En effet, si vous accepter de payer pour visiter ce site, c'est pour son contenu particulier. Ce contenu, il faut le produire. Payer les modèles, les photographes, les studios. Comment pensez-vous que cet argent leur parvient? Par les droits d'auteur que leurs versent les webmasters? Et bien apprenez que dans une grande partie des cas, ils oublient!

A part quelques officines qui ont leurs moyens de production propres, ce que vous trouvez derrière votre AVS a été puisé dans les magazines, sur le web, et même sur des sites gratuits. Cela s'appelle du vol, et vous en êtes le complice. Et en plus, vous payez le voleur! Nous ne prétendons pas que c'est une généralité, ce n'en est pas une, mais nous l'avons constaté à maintes reprises.

Sans les AVS, les serveurs pour adulte disparaîtraient.

C'est fort probable. Et je serais le premier à le regretter. Mais si la clé du problème est de délivrer un certicicat de majorité, il y a certainement d'autres solutions plus saines.

Mais il y a plus grave. Au départ, l'objectif est de protéger les mineurs. Nous n'en avons jamais vu la moindre préoccupation sur les sites des certifieurs. Ils n'offrent aucune garantie. La seule chose qu'ils certifient c'est qu'ils ont encaissé votre carte de crédit. C'est donc ni plus ni moins qu'un ticket de caisse que vous avez entre les mains.

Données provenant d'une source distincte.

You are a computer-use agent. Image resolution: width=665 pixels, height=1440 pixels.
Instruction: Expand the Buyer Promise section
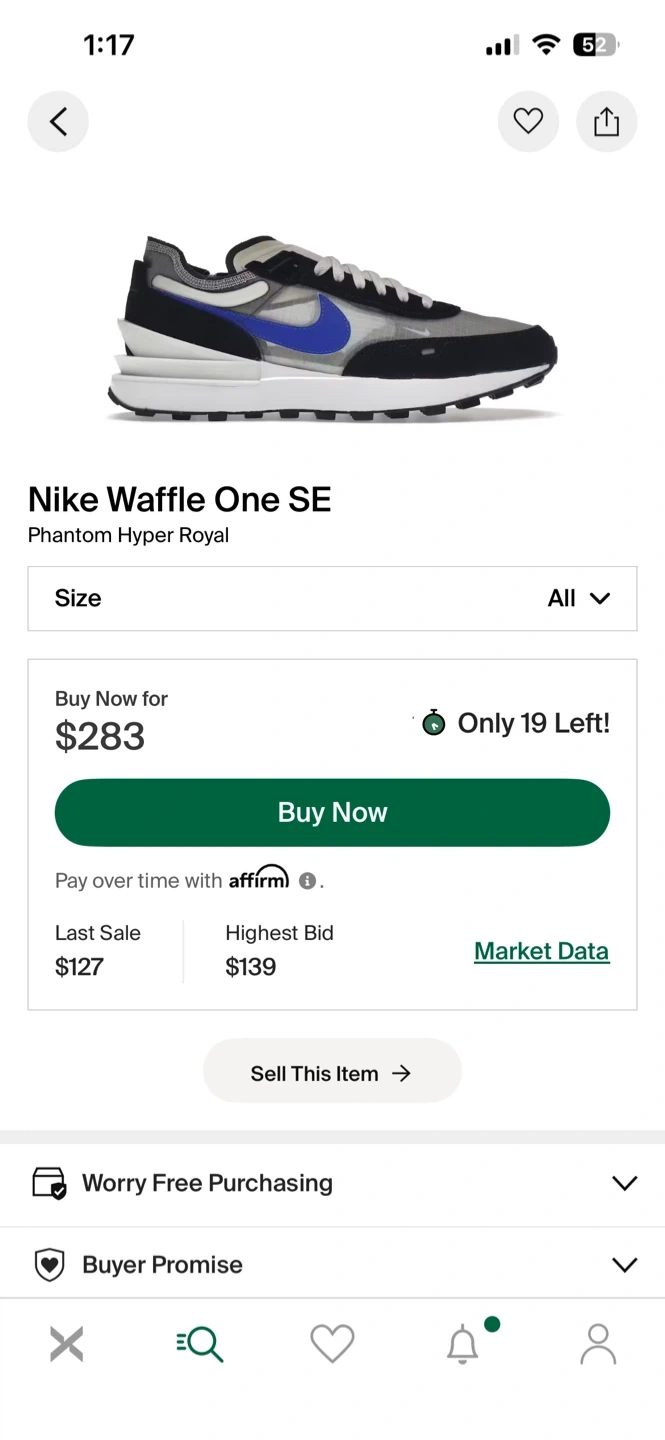624,1265
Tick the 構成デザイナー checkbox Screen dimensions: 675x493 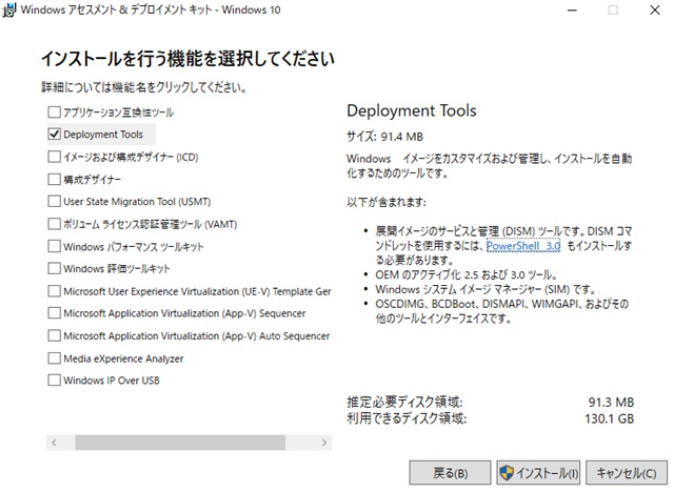[x=53, y=179]
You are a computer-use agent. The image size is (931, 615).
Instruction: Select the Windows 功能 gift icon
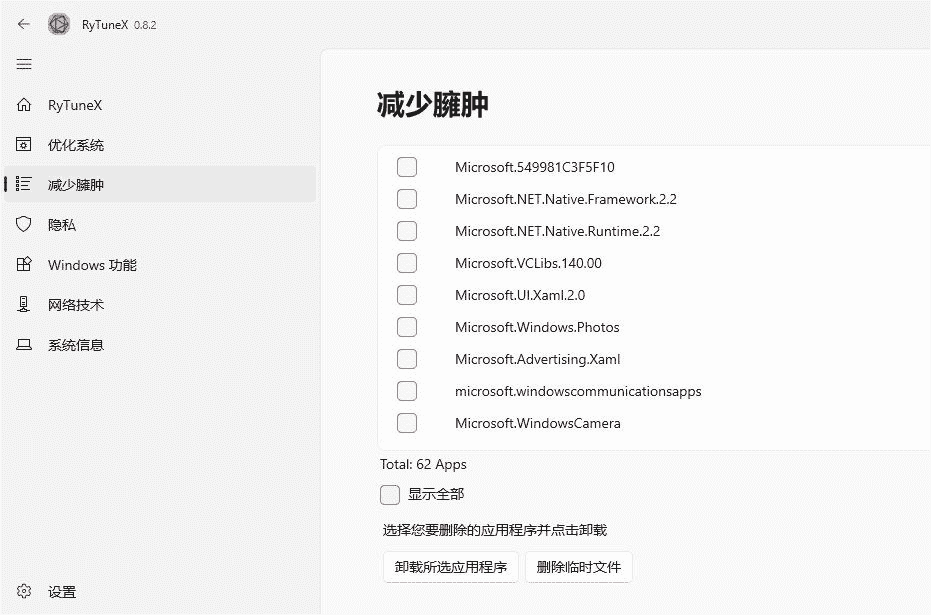tap(23, 264)
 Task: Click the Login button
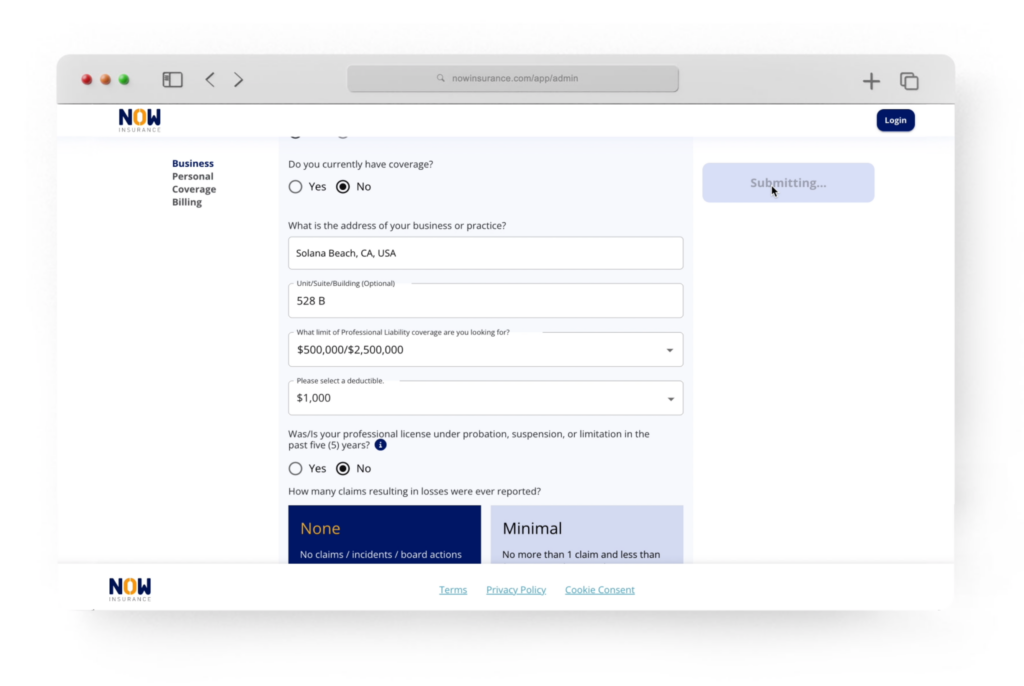895,119
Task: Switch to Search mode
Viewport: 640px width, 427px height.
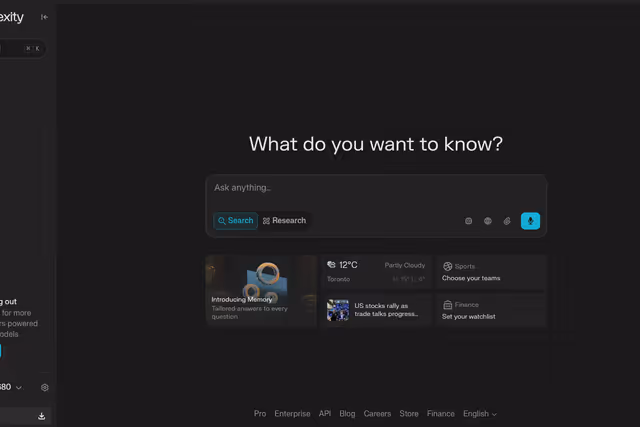Action: coord(235,221)
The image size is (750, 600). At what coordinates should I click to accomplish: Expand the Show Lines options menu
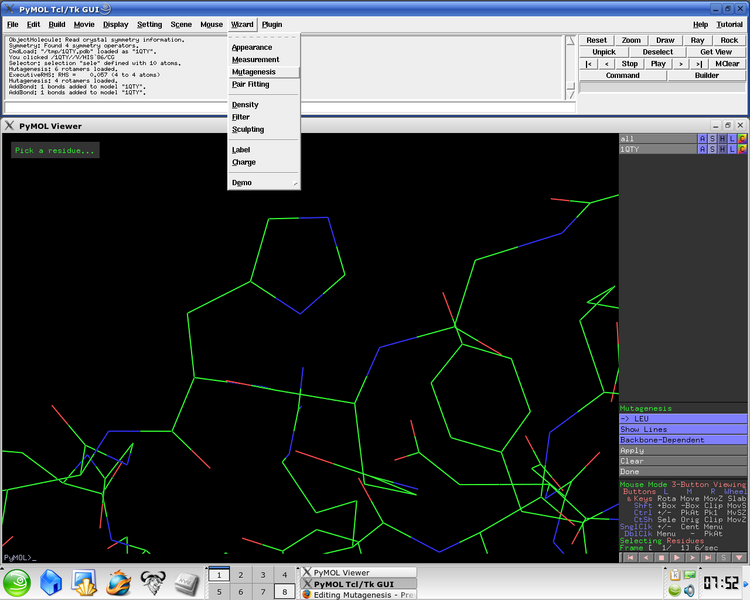(683, 429)
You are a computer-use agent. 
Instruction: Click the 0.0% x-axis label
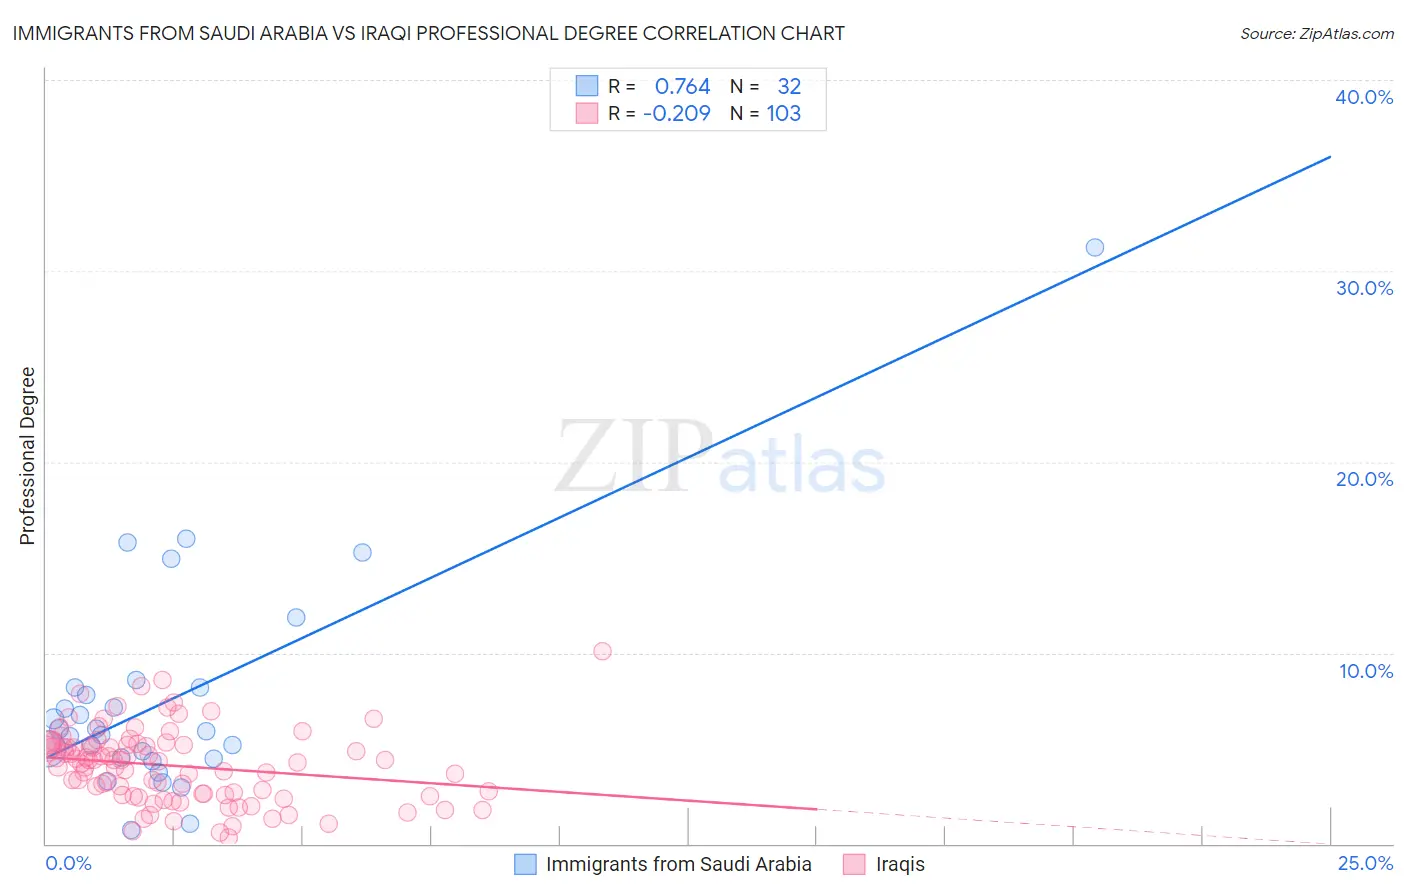point(68,863)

Si des mineurs parviennent à s'en procurer et si des parents déposent plainte, le webmaster n'a aucune protection! Le volet légal, qui est pourtant la seule justification avancée du système, est totalement absent. De même que le respect des droits d'auteurs que ce système pousse à enfreindre, et qui n'est jamais évoqué.

Les marchands de certificats se lavent les mains de toutes les conséquences. Plus grave, ils laissent les webmasters amateurs prendre les risques et ne répondent pas au problème posé.

On va pas faire un vélo pour le prix de deux places de cinéma?

Non, si le vôtre est un cinéma où vous payez la caissière et la salle, mais ni les réalisateurs ni les acteurs.

Comme d'habitude, c'est vous qui voyez. Ce document vise seulement à vous informer, pas à vous culpabiliser. Vous avez maintenant tous les éléments en main pour agir comme bon vous semble.

Existe-t-il des alternatives?

Aujourd'hui: non. Cependant, il est tout-à-fait possible de confier le rôle de certifieur à une association bénévole. Le système des certifieurs est simple, il ne repose sur aucune technologie propriétaire, son implémentation est à la portée d'une association qui, évidemment, ne reverserait pas d'argent aux webmatsers.

Cependant, aucune ne peut prendre aujourd'hui le risque de voir sa responsabilité engagée dans la question de la protection des mineurs. C'est un problème légal autrement épineux. Un tel certificat, nous l'avons dit, n'a aucune valeur juridique. Présenté comme un simple "ticket de caisse" (ce qu'il est), son émetteur tombe probablement sous l'accusation de diffusion pornographique ou de proxénétisme.

La protection des mineurs sur le web ne doit pas se transformer en interdiction des web pour adultes. C'est un problème politique qui déborde largement du cadre de ce document.